Pollution During Pregnancy Linked To Lower IQ
Air pollution during prenatal development may be partially to blame for a child’s lower IQ, researchers reported on Monday.
Writing in the journal Pediatrics, researchers from the Columbia Center for Children’s Environmental Health (CCCEH) at the Mailman School of Public Health found that exposure to air pollutants, called polycyclic aromatic hydrocarbons, or PAHs, can result in a child’s lower intelligence quotient (IQ).
PAHs can come from burning substances such as coal, diesel, oil and gas, or tobacco.

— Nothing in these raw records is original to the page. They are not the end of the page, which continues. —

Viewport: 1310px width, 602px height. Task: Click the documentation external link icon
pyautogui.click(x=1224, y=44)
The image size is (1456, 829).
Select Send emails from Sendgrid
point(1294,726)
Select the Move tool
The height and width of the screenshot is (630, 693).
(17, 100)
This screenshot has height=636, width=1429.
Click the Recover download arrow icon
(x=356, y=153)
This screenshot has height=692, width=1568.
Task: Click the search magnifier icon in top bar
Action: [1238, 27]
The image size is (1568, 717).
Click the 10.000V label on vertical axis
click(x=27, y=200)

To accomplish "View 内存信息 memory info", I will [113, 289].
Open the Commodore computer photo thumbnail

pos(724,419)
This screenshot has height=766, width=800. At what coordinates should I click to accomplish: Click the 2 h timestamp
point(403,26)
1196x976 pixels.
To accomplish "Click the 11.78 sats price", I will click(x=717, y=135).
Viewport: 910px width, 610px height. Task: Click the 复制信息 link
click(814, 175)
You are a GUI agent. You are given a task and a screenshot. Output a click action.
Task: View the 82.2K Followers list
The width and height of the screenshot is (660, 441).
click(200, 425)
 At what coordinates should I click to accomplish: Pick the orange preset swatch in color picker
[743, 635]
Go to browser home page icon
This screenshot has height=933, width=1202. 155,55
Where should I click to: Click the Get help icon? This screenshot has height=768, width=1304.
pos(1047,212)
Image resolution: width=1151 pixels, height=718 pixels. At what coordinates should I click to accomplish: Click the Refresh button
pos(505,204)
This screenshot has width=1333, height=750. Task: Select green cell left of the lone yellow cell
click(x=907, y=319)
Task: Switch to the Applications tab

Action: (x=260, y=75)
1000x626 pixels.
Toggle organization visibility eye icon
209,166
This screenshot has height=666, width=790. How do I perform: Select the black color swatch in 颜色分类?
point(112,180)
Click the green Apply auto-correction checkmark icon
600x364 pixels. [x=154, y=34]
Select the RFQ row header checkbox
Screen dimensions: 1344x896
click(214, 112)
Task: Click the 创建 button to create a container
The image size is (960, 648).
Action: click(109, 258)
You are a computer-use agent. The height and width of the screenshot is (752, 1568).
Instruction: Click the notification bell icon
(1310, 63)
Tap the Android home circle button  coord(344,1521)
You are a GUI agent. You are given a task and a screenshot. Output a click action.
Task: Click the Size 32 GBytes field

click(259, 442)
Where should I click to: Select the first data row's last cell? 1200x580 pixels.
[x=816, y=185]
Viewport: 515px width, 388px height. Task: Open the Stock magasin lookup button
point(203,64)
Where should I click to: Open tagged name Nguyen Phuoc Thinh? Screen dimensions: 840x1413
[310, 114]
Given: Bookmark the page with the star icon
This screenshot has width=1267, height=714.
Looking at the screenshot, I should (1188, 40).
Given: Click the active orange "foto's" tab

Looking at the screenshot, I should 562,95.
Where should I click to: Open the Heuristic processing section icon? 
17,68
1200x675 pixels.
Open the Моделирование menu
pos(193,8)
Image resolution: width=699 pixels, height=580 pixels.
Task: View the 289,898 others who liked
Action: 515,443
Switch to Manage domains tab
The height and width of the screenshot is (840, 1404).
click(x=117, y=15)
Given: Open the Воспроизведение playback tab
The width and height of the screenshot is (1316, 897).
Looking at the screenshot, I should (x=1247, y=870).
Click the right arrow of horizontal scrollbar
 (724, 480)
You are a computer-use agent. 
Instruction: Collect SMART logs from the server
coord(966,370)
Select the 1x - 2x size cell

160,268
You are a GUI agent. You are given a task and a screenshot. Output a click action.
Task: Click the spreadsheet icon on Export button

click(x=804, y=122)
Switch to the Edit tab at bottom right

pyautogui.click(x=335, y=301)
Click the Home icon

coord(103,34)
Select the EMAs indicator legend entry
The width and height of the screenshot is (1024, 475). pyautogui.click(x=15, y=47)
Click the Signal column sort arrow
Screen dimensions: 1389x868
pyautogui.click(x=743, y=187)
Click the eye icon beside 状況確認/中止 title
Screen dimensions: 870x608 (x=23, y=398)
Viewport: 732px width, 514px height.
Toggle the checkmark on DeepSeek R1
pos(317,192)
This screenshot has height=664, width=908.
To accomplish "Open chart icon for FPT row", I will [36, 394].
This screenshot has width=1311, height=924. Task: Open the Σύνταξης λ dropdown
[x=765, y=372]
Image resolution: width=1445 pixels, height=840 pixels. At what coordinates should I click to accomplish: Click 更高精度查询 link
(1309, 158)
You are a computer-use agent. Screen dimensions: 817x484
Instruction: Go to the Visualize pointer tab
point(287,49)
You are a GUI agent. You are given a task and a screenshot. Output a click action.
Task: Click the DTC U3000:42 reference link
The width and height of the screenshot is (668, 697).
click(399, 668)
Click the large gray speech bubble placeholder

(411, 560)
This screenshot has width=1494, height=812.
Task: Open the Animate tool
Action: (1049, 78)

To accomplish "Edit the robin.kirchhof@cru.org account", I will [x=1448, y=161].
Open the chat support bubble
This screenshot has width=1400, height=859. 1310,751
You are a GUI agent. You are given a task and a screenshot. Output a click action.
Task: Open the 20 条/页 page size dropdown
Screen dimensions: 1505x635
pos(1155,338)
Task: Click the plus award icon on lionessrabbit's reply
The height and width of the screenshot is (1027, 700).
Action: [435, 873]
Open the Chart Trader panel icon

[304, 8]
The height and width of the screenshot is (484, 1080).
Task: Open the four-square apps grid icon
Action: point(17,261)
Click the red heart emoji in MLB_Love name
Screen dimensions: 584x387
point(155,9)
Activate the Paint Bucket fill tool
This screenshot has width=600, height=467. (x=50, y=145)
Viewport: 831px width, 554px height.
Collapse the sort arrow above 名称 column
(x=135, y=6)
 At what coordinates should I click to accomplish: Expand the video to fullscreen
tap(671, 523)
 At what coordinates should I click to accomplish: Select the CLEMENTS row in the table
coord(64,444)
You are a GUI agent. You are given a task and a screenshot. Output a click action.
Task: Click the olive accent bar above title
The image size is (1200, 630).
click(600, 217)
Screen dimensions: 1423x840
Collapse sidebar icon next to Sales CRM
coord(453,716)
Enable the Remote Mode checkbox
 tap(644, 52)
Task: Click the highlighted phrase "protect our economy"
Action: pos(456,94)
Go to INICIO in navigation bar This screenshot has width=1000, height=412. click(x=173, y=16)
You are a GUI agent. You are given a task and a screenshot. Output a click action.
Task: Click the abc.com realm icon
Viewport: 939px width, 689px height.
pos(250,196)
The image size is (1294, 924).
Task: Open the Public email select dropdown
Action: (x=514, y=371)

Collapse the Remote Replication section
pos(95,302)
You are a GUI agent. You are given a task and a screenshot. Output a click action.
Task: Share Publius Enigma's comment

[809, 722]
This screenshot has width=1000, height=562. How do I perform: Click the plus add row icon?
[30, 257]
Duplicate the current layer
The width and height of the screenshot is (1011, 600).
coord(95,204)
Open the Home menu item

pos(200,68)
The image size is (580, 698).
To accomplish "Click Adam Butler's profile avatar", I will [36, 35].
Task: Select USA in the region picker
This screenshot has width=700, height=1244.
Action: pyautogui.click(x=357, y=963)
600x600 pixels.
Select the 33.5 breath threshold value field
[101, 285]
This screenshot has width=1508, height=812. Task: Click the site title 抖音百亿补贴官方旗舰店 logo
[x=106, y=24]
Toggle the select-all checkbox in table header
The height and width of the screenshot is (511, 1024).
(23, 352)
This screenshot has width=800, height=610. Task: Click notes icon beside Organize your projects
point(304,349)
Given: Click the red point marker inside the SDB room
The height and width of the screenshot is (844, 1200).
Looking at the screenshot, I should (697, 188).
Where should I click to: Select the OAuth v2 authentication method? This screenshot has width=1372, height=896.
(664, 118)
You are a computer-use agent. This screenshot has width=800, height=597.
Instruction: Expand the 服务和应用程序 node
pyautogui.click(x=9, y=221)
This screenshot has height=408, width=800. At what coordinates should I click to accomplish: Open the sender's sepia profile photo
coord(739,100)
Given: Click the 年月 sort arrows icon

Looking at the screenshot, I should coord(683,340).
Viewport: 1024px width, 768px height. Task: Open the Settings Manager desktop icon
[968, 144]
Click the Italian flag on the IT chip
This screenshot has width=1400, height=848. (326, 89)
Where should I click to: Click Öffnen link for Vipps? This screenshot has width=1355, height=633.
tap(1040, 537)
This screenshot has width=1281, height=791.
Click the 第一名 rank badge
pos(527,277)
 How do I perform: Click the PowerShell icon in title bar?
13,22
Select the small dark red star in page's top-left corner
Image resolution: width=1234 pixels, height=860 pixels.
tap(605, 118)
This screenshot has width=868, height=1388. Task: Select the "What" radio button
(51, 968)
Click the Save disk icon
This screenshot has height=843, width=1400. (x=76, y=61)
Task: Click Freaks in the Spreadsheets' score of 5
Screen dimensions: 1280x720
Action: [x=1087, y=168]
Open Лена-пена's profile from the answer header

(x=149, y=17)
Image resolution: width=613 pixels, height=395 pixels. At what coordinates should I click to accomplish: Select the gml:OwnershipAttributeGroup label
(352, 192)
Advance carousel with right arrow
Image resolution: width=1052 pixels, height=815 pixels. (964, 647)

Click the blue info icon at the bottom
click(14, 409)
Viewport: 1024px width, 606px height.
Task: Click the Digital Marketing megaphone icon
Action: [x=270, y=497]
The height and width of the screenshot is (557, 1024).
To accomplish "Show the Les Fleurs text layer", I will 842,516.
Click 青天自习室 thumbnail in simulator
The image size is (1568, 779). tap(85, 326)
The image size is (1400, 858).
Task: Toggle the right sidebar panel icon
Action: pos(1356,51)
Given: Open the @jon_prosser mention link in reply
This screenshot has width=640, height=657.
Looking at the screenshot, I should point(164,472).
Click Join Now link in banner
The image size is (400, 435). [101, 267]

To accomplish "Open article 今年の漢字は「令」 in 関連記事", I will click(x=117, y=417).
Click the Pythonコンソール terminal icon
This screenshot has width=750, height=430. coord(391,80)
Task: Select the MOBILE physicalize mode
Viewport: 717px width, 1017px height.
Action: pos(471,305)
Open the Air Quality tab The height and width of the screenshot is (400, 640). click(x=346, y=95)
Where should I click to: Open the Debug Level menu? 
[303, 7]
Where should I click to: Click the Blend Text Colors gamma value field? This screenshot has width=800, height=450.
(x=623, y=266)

Researchers studied 249 children born to New York City women, aged 18-35. The women were asked to wear air quality monitors attached to backpacks for 48 hours during the last months of pregnancy.
Each of the children was followed until age 5. They were given an intelligence test called the Wechsler Preschool and Primary Scale of the Intelligence. The researchers developed models to calculate the associations between prenatal PAH exposure and IQ.
They found that children who had been exposed to higher levels of PAH ““ defined as more than 2.26 nanograms per cubic meter ““ during prenatal development had full scale and verbal IQ scores that were 4.31 and 4.67 points lower, respectively than those of less exposed children.
"These findings are of concern because these decreases in IQ could be educationally meaningful in terms of school performance," said lead author Frederica Perera, DrPH, professor of Environmental Health Sciences and director of the CCCEH at Columbia University Mailman School of Public Health.
"The good news is that we have seen a decline in air pollution exposure in our cohort since 1998, testifying to the importance of policies to reduce traffic congestion and other sources of fossil fuel combustion byproducts."
"The decrease in full-scale IQ score among the more exposed children is similar to that seen with low-level lead exposure," she added.
"This finding is of concern because IQ is an important predictor of future academic performance, and PAHs are widespread in urban environments and throughout the world. Fortunately, airborne PAH concentrations can be reduced through currently available controls, alternative energy sources and policy interventions."
The study was funded by the National Institute of Environmental Health Sciences (NIEHS), a component of the National Institutes of Health, the U.S. Environmental Protection Agency and several private foundations.